WHAT YOU HAVE TO DO: For each record, copy the text exactly and omit any picture it holds.

Items from a dataset:
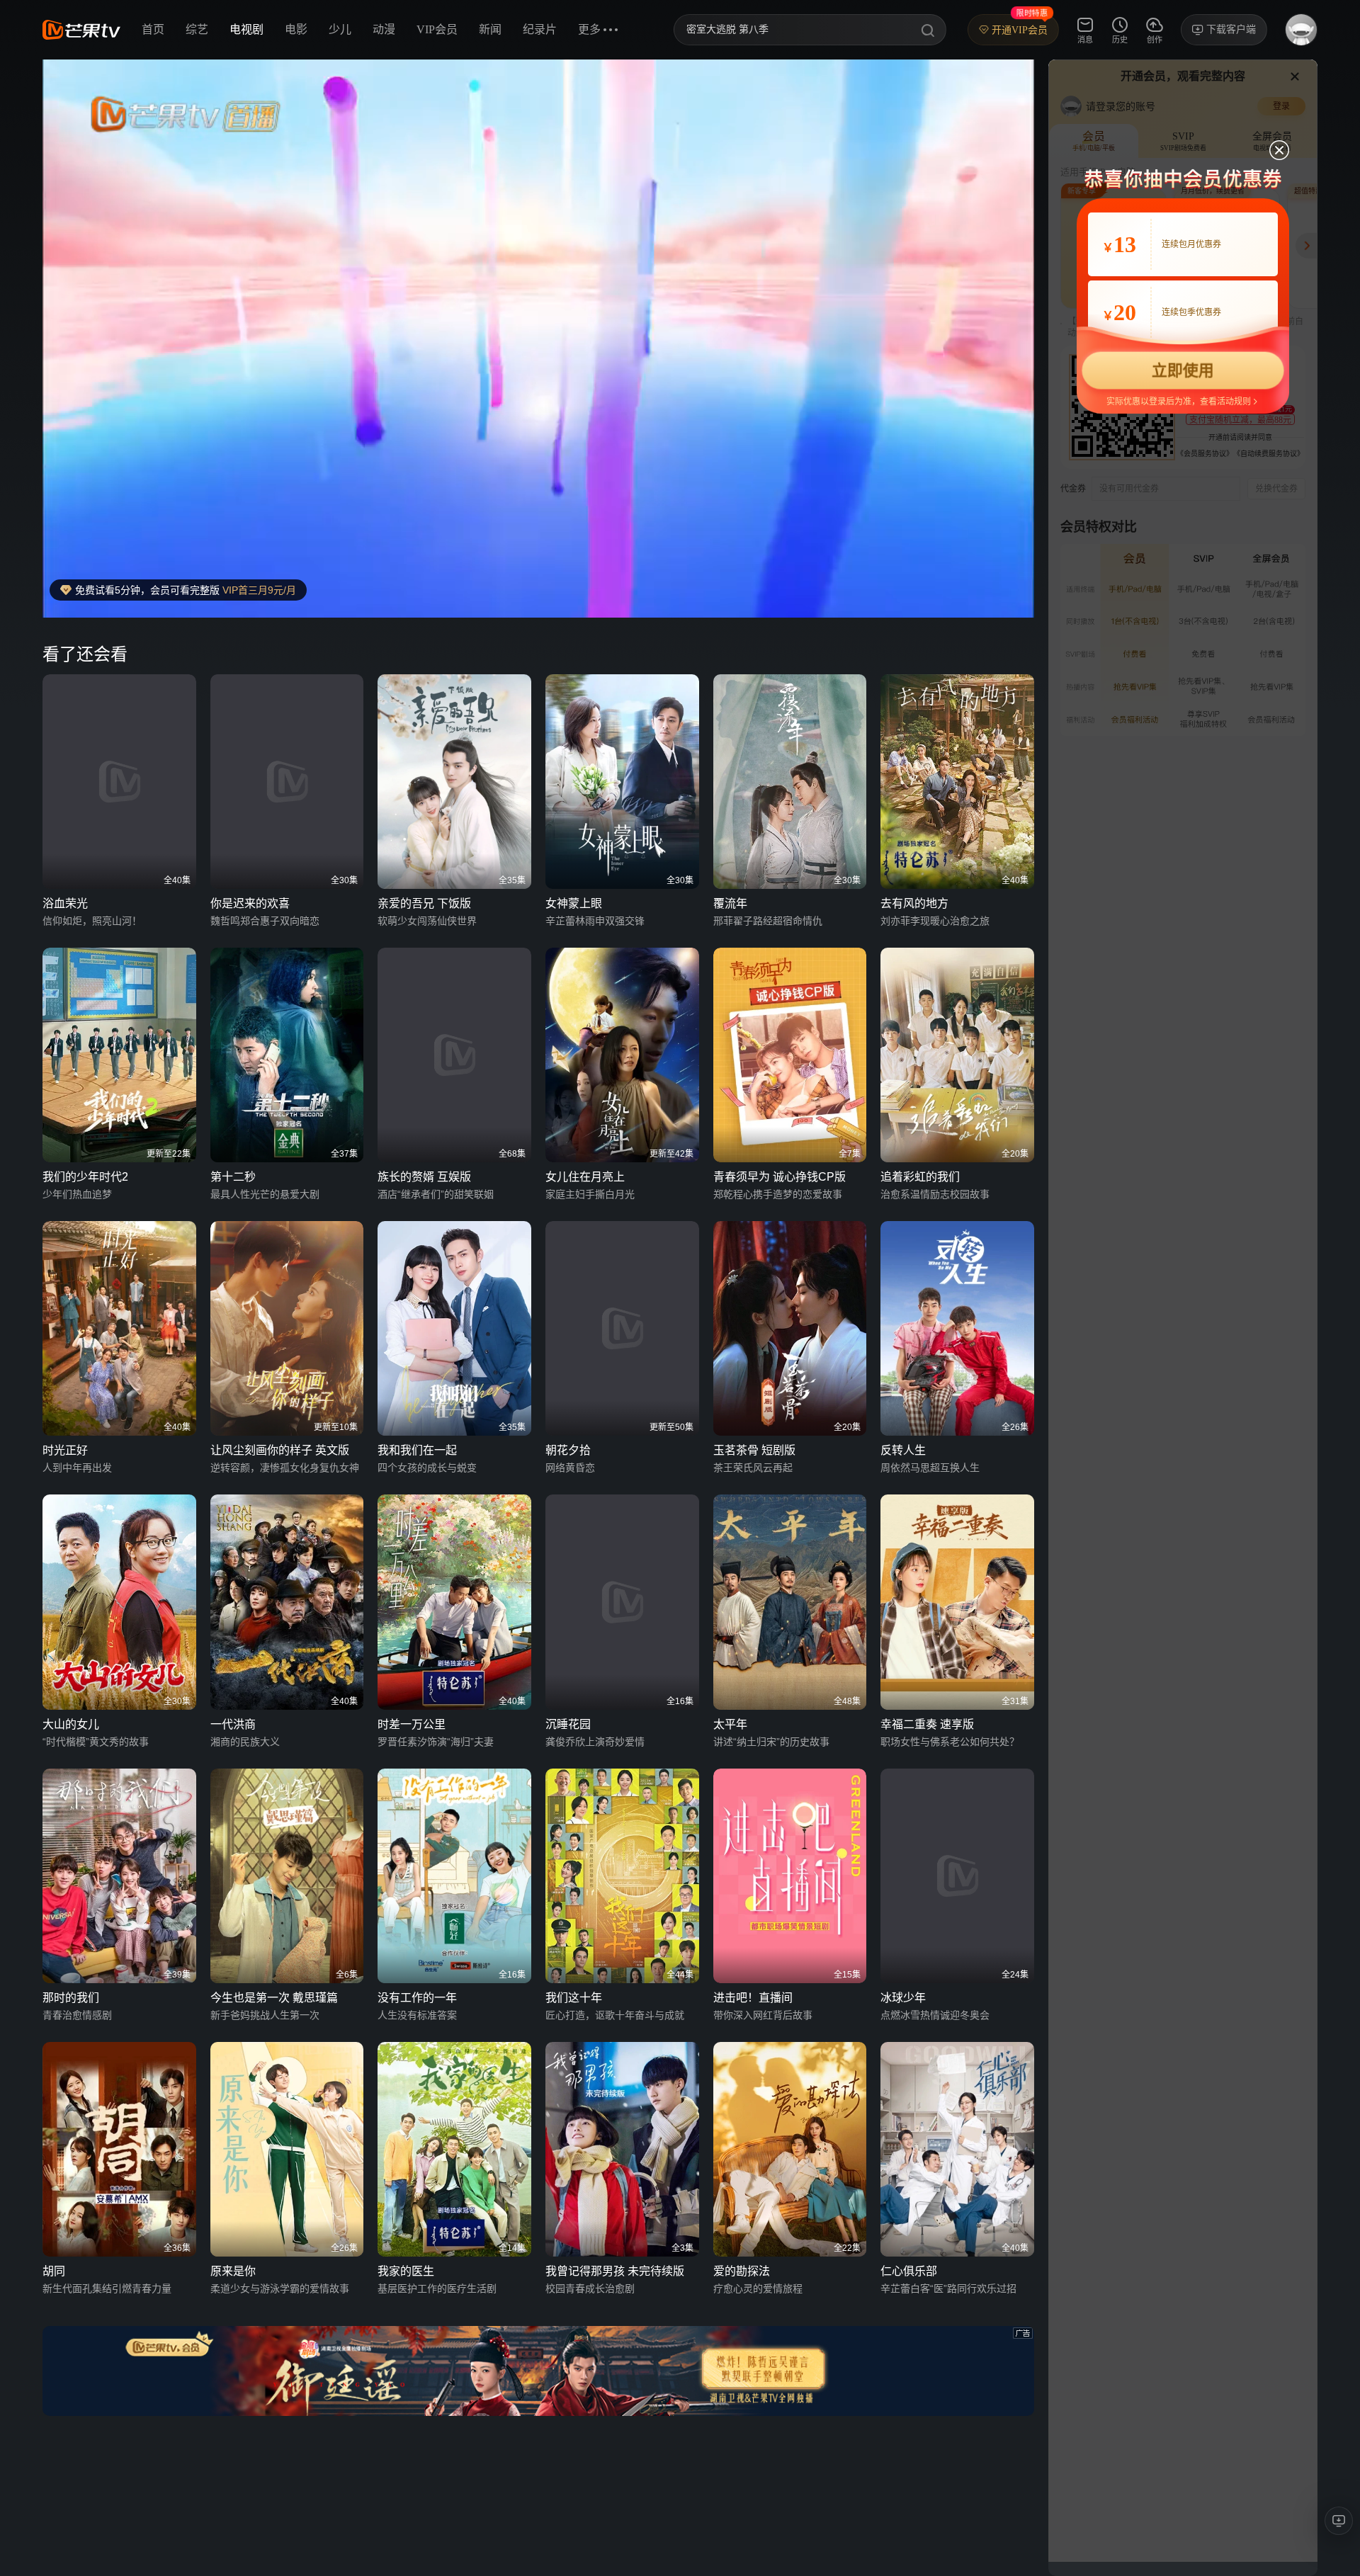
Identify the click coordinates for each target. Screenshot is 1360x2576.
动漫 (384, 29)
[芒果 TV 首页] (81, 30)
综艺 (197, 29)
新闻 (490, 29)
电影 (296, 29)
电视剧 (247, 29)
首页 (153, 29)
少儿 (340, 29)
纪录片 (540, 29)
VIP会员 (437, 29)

ANSWER TO THIS TASK:
Identify the click coordinates for each target. Screenshot is 1360x2576.
动漫 (384, 29)
[芒果 TV 首页] (81, 30)
综艺 (197, 29)
新闻 (490, 29)
电影 (296, 29)
电视剧 (247, 29)
首页 (153, 29)
少儿 (340, 29)
纪录片 (540, 29)
VIP会员 (437, 29)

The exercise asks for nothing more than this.